Pierre Bonnaure, jardinier en chef des Tuileries et du Palais-Royal :

Les réseaux hydrauliques des Tuileries de la Révolution à nos jours : états, fonctionnements, usages et projets.

Le regroupement des « eaux du Roi » aux « eaux de la Ville » au sein d'un même Service des Eaux municipal sous le Consulat n'a pas remis en cause, jusqu'à nos jours, la gratuité de cette eau désormais non potable.

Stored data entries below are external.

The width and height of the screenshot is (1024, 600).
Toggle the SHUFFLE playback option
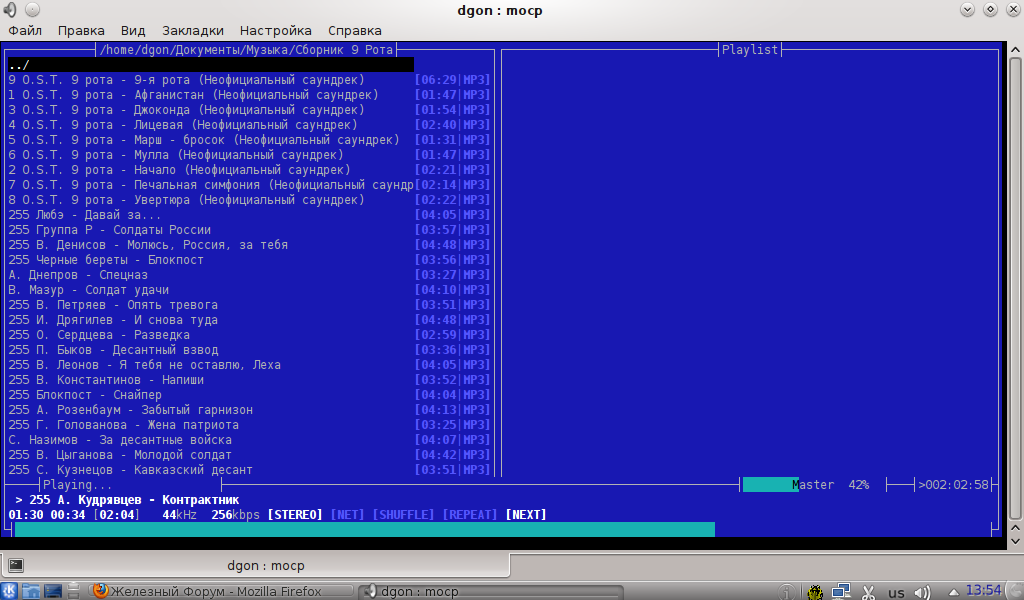(403, 514)
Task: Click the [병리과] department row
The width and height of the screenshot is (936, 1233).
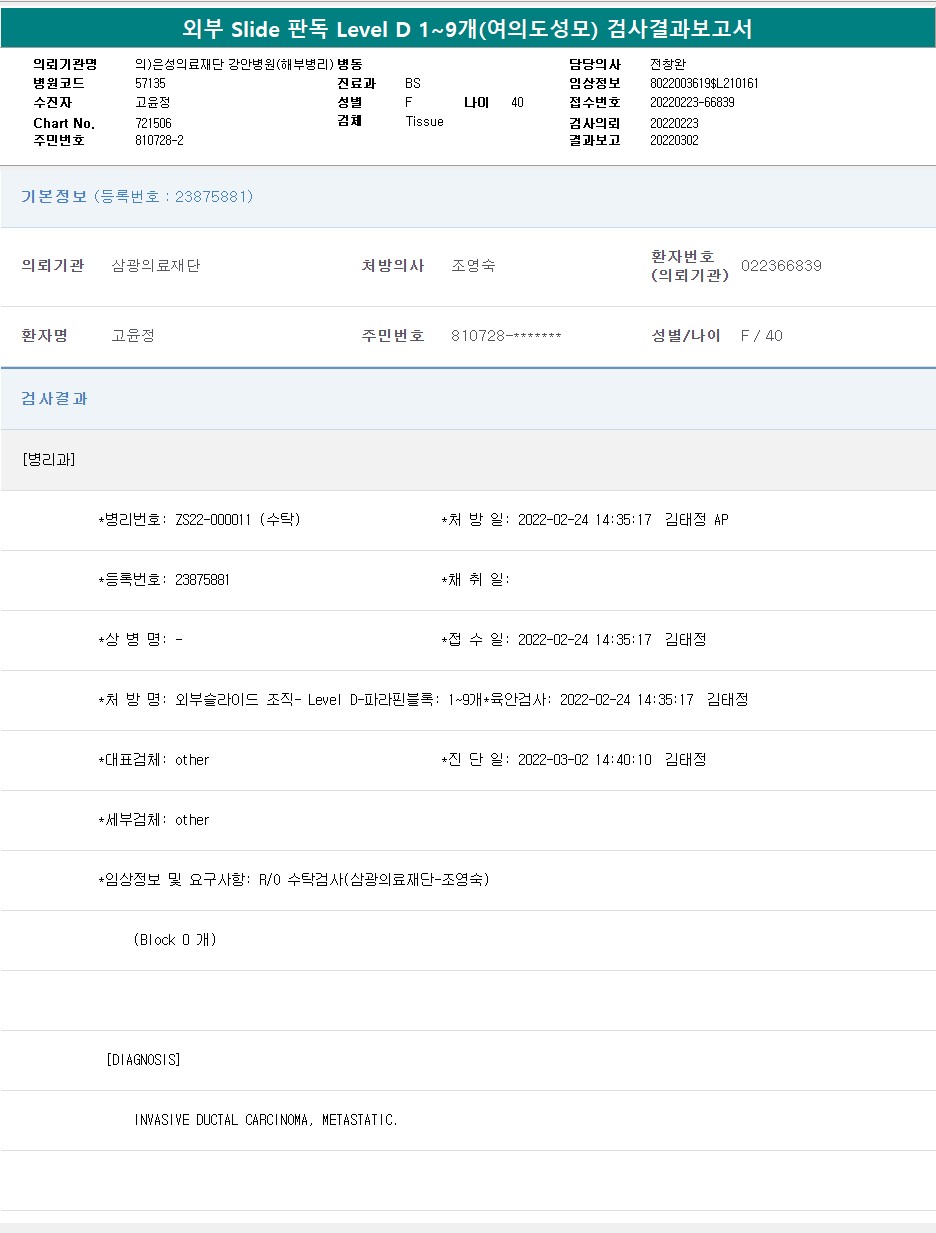Action: pyautogui.click(x=48, y=460)
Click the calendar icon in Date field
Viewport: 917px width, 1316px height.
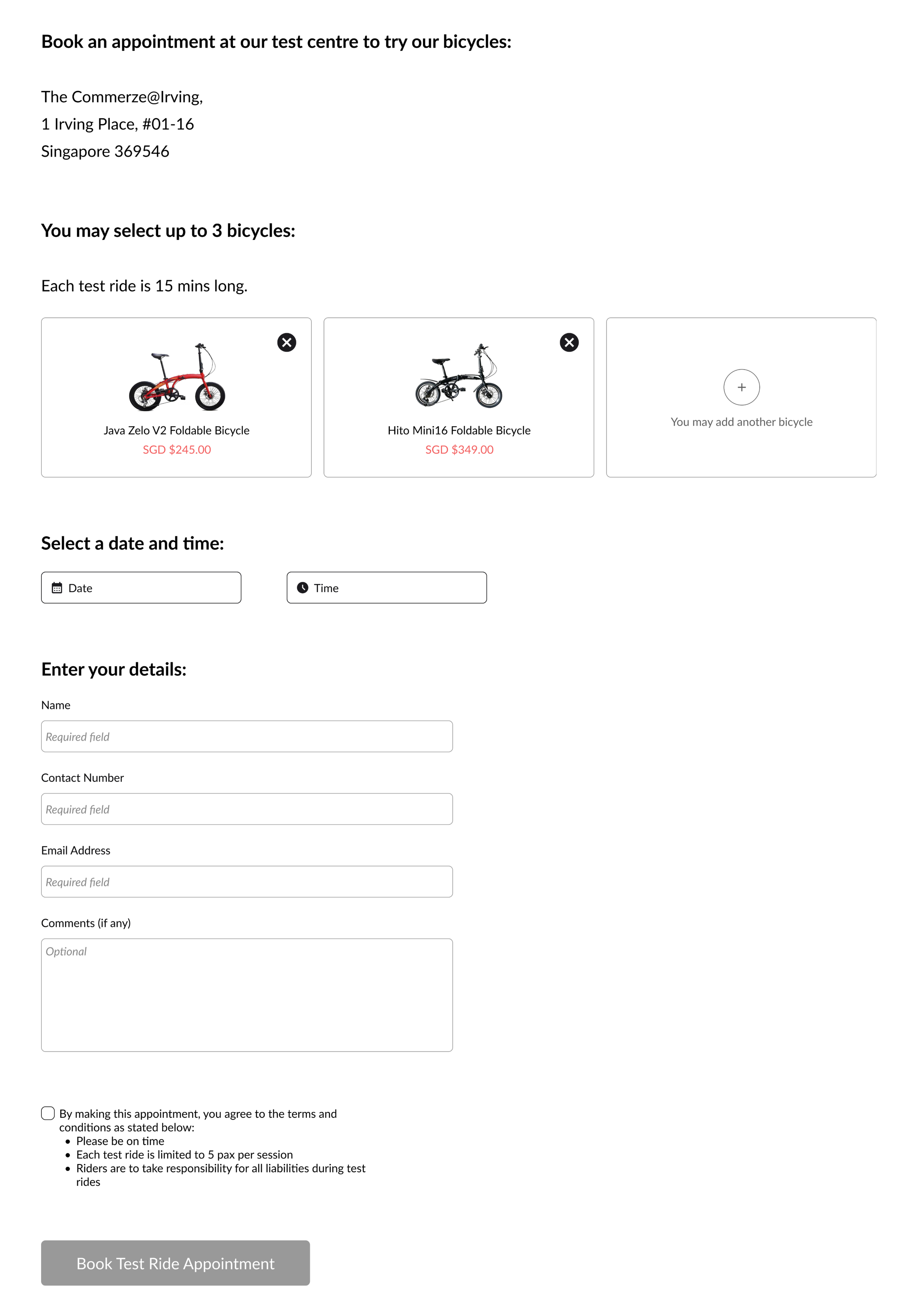57,587
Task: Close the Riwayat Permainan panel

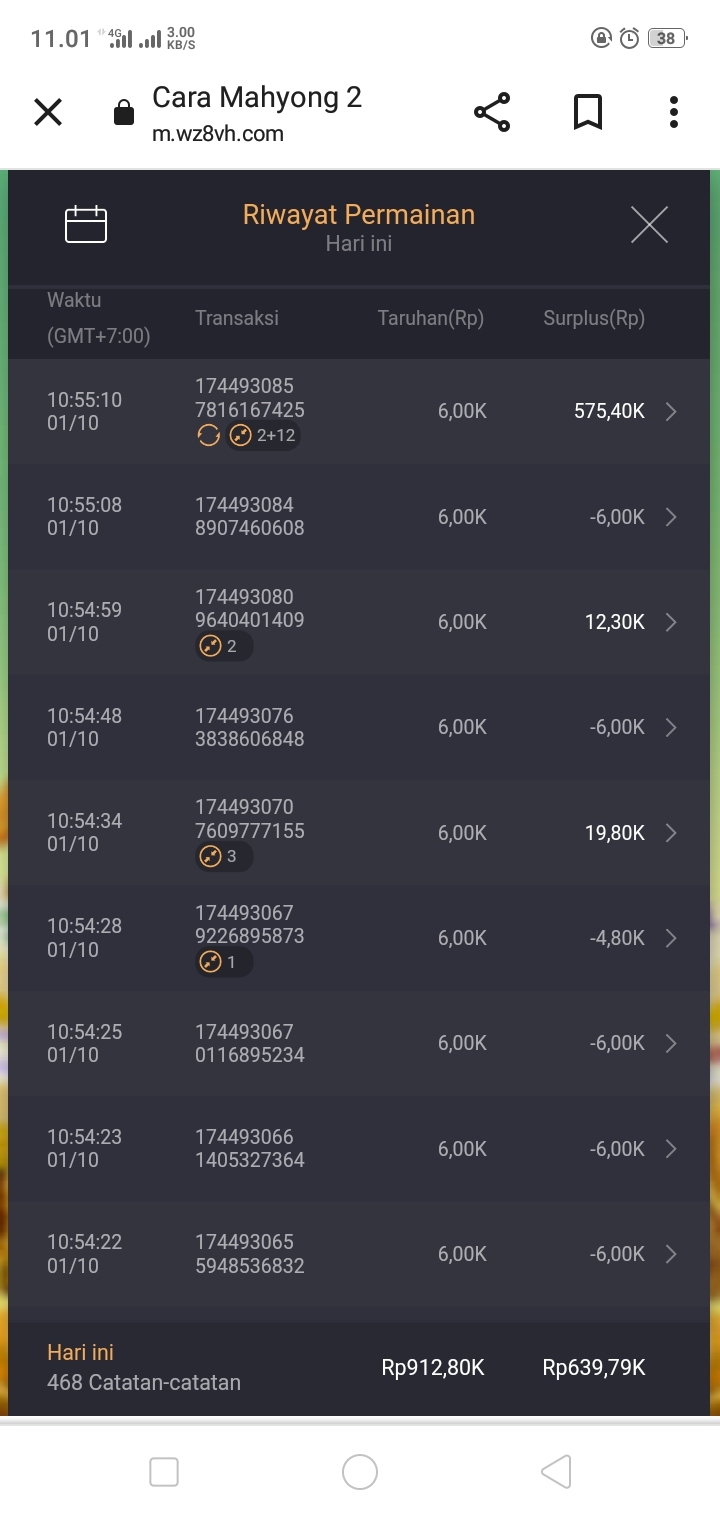Action: point(649,225)
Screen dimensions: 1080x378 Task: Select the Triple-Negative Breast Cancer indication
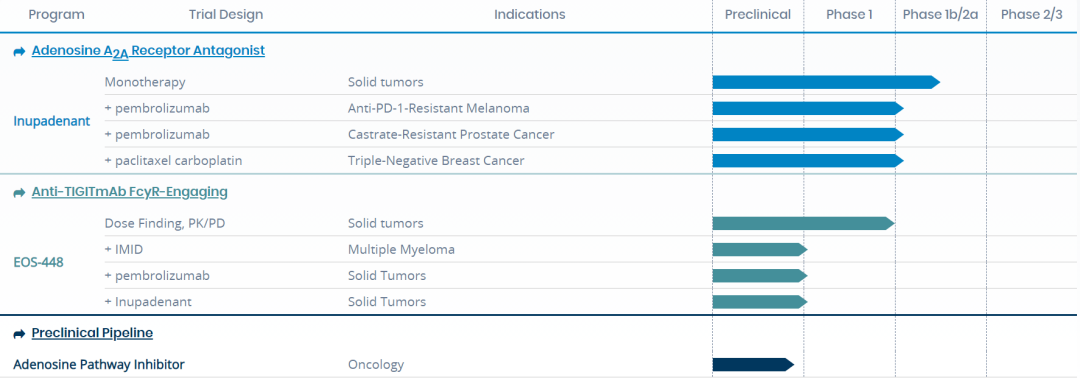(436, 160)
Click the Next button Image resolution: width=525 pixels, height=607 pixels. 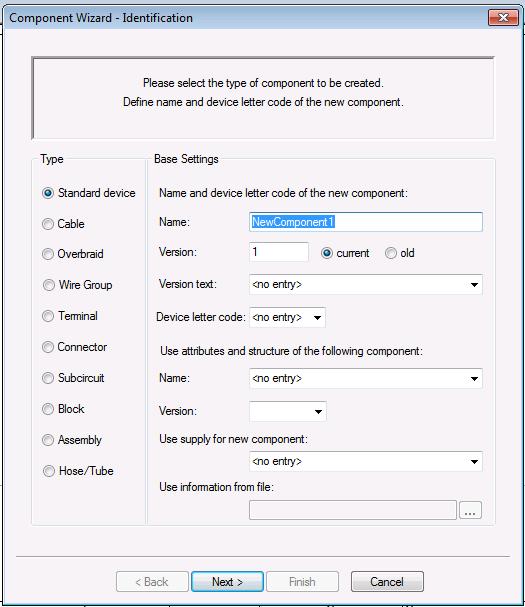227,581
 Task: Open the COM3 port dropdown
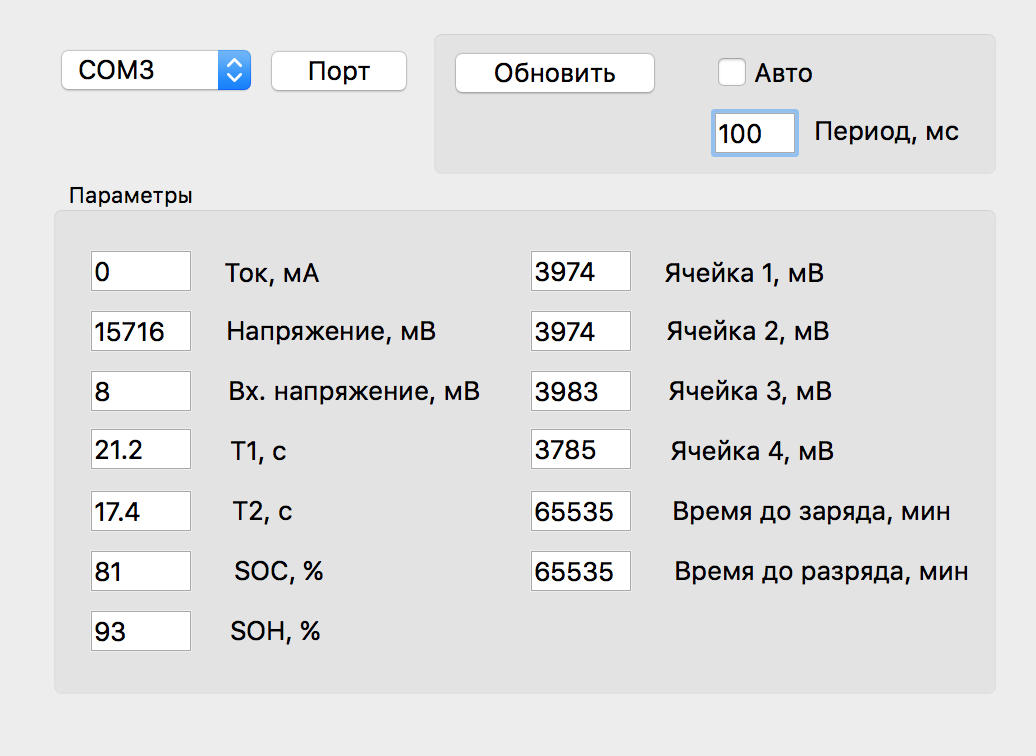pyautogui.click(x=155, y=70)
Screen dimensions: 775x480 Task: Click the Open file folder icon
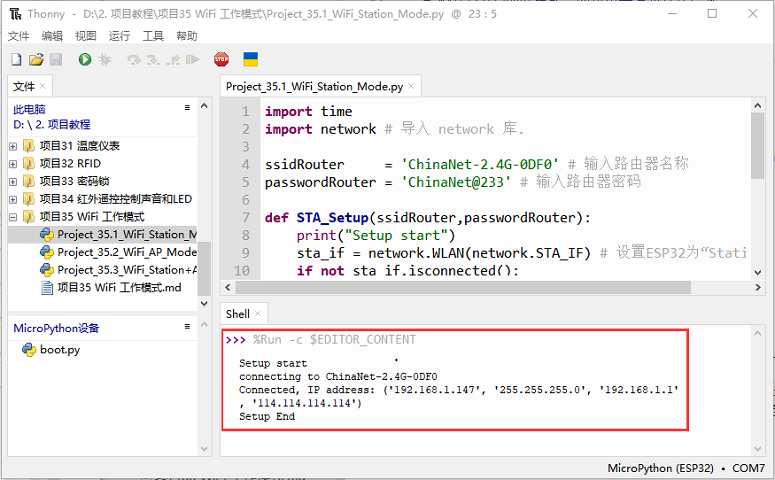pyautogui.click(x=35, y=60)
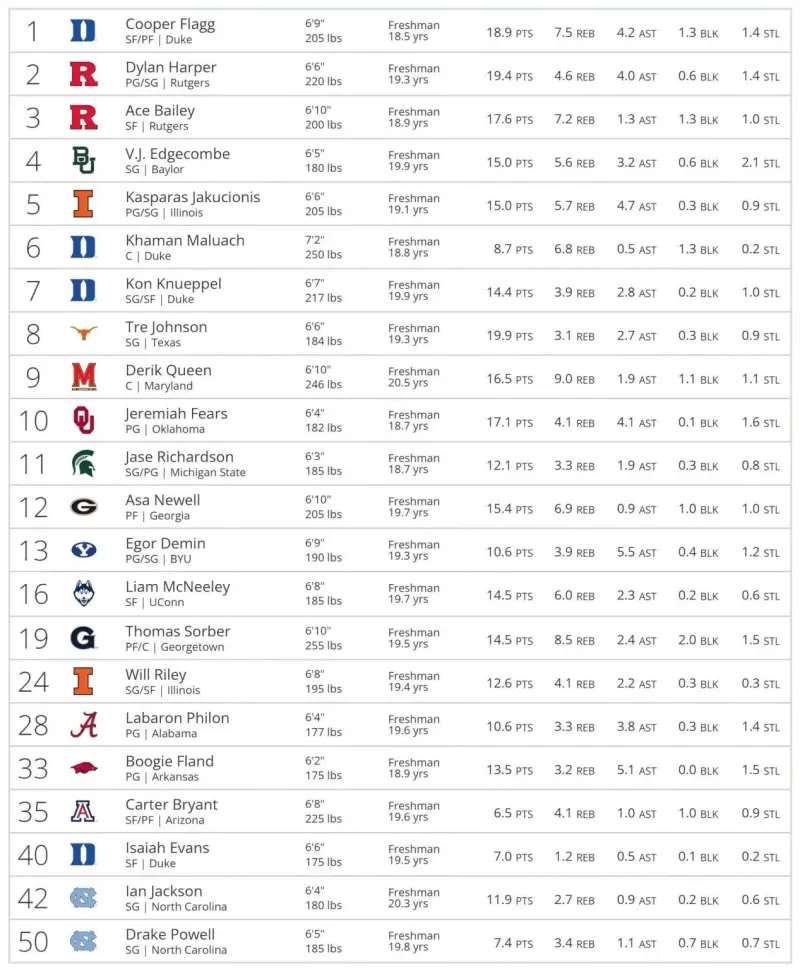Open the Georgetown logo beside Thomas Sorber
The image size is (800, 971).
(84, 638)
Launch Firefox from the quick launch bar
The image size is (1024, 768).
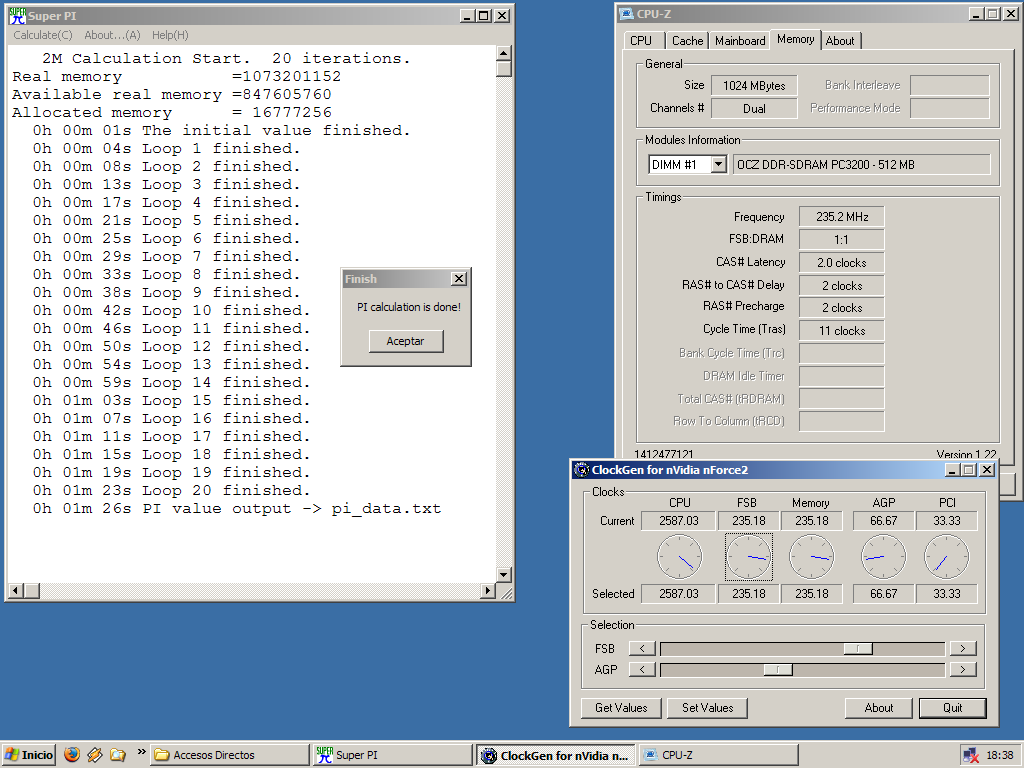pos(71,755)
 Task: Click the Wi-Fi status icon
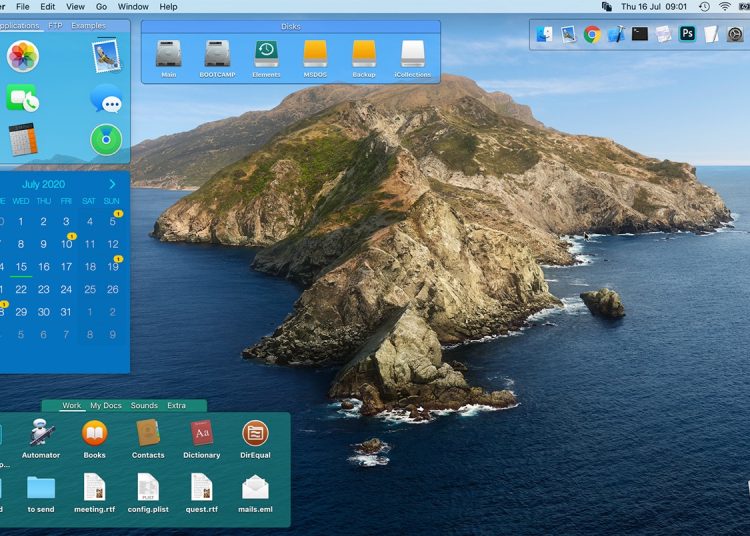(x=724, y=6)
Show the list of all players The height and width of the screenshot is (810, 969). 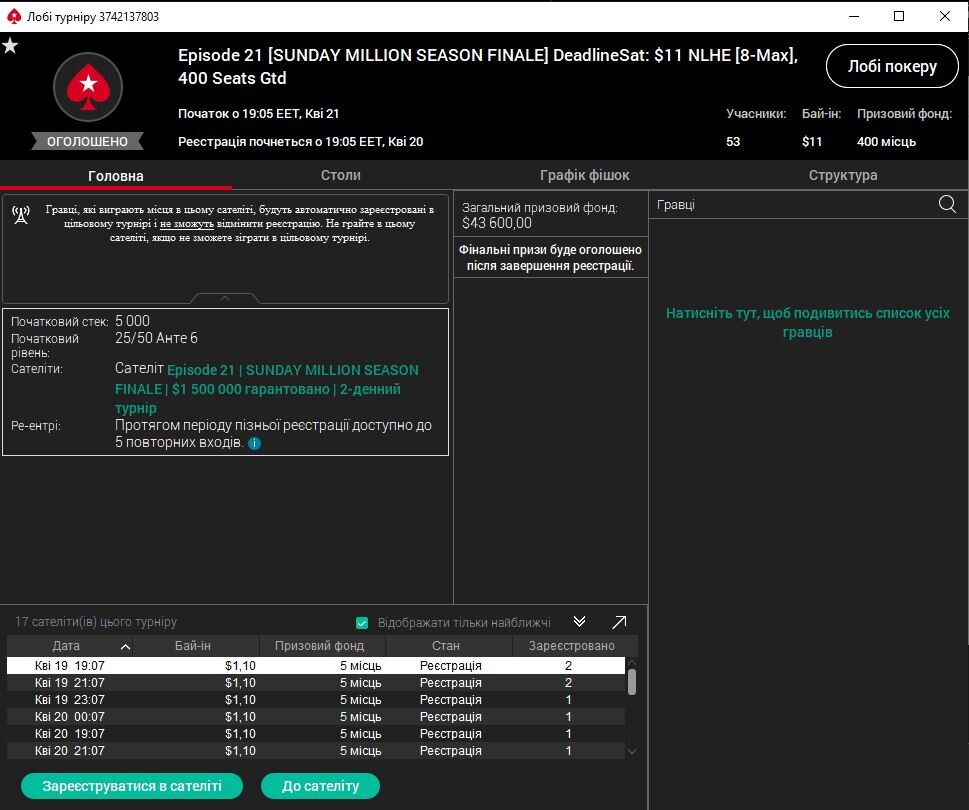coord(808,322)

Par la suite, le creusement du canal de l'Ourcq, l'aménagement du bassin de la Villette et la réalisation de « l'aqueduc de Ceinture » décidés sous le Premier Empire, puis le maillage du réseau d'eau brute et la création d'usines de pompage le long de la Seine, modifièrent le chemin de l'eau jusqu'aux jardins. L'installation à partir de 1993 d'une station de surpression au sein des Tuileries et son équipement corollaire en filtrage et stockage de l'eau ont permis d'améliorer l'arrosage manuel des jardins et de créer un réseau d'arrosage automatique, mais ont modifié quelque peu le fonctionnement des fontaines. La transcription d'une directive cadre européenne (2000-2004), le vote d'une nouvelle loi sur l'eau en 2006 et la prise en compte des contraintes environnementales conduisent aujourd'hui à mener une nouvelle réflexion sur le principe de fonctionnement des fontaines et remettent en cause, à terme, l'alimentation en eau non potable des jardins. Nous exposerons les différentes hypothèses de travail à l'étude et, en guise de conclusion, nous ouvrirons la discussion sur ce sujet.